ABOUT THIS TASK:
Which lines below hold the word "computer"? Report each one.

RECORDS TO USE:
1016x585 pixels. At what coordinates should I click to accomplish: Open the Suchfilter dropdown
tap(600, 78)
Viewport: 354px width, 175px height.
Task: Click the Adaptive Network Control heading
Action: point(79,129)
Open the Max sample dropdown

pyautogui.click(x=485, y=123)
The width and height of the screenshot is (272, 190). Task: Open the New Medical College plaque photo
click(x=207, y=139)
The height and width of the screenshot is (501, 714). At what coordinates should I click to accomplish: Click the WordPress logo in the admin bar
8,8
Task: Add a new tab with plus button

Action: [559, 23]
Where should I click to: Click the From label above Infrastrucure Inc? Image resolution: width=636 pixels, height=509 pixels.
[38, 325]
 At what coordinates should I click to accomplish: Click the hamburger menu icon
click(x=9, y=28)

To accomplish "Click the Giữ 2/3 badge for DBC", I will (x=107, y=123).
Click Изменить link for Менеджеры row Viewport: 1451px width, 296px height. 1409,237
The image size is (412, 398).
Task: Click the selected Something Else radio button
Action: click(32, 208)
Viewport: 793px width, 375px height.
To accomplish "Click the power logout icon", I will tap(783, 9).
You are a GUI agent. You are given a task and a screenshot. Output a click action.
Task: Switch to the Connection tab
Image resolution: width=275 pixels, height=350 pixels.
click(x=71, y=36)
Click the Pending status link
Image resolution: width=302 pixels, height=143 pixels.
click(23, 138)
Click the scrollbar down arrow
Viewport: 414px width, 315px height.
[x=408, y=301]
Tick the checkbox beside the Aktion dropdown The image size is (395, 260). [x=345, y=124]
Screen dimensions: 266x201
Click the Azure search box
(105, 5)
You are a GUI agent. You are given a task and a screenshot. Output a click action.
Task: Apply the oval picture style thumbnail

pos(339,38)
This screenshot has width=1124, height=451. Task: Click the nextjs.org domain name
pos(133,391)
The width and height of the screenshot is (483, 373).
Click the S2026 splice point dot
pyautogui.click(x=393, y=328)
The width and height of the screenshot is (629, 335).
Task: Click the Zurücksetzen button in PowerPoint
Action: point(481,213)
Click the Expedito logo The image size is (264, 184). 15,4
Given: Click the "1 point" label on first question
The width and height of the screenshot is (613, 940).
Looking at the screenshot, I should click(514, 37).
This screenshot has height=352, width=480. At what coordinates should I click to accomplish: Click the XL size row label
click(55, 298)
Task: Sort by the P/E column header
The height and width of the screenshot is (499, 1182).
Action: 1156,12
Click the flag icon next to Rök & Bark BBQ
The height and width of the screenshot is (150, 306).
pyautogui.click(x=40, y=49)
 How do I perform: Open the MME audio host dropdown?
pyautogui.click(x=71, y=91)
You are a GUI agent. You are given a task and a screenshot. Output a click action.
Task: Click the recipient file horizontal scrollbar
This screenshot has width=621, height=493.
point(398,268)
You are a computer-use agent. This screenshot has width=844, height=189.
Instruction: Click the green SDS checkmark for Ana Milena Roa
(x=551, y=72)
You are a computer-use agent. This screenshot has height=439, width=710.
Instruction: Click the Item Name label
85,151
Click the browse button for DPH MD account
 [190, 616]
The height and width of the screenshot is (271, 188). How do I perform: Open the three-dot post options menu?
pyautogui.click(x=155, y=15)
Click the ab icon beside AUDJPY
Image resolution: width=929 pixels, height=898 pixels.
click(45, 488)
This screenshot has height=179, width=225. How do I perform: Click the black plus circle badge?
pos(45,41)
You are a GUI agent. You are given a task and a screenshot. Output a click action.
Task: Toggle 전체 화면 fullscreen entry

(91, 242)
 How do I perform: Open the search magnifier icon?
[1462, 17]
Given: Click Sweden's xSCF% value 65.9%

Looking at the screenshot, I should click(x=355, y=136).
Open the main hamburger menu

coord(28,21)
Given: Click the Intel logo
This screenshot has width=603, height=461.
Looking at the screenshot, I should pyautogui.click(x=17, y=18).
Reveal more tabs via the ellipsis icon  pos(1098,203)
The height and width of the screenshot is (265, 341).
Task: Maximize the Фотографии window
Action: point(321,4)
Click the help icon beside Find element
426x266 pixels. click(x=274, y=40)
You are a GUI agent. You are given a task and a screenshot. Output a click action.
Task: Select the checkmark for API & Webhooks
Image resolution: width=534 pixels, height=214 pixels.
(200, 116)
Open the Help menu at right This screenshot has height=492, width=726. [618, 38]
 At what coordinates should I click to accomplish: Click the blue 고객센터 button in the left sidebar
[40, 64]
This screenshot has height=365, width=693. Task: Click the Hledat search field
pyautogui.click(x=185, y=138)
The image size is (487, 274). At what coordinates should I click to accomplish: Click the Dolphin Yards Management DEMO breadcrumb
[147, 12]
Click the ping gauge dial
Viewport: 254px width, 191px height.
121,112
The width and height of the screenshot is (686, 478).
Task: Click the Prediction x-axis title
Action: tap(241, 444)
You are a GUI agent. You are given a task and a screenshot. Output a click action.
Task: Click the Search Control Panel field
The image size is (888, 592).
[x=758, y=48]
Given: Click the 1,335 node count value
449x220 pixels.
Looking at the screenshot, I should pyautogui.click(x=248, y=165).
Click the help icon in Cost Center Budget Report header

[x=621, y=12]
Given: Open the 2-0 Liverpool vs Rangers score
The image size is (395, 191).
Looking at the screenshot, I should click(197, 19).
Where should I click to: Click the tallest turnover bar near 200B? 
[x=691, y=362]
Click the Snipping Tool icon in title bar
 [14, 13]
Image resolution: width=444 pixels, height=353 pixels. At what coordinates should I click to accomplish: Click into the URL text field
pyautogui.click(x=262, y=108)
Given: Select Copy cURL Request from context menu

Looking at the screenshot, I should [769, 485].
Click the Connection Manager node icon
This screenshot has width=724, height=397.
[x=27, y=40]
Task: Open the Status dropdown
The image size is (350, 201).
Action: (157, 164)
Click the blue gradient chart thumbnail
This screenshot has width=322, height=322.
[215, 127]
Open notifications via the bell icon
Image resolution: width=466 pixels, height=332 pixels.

TASK SOLUTION:
You are a computer-use agent. This screenshot has width=844, height=189.
You are a computer-use agent. This screenshot has height=439, width=710.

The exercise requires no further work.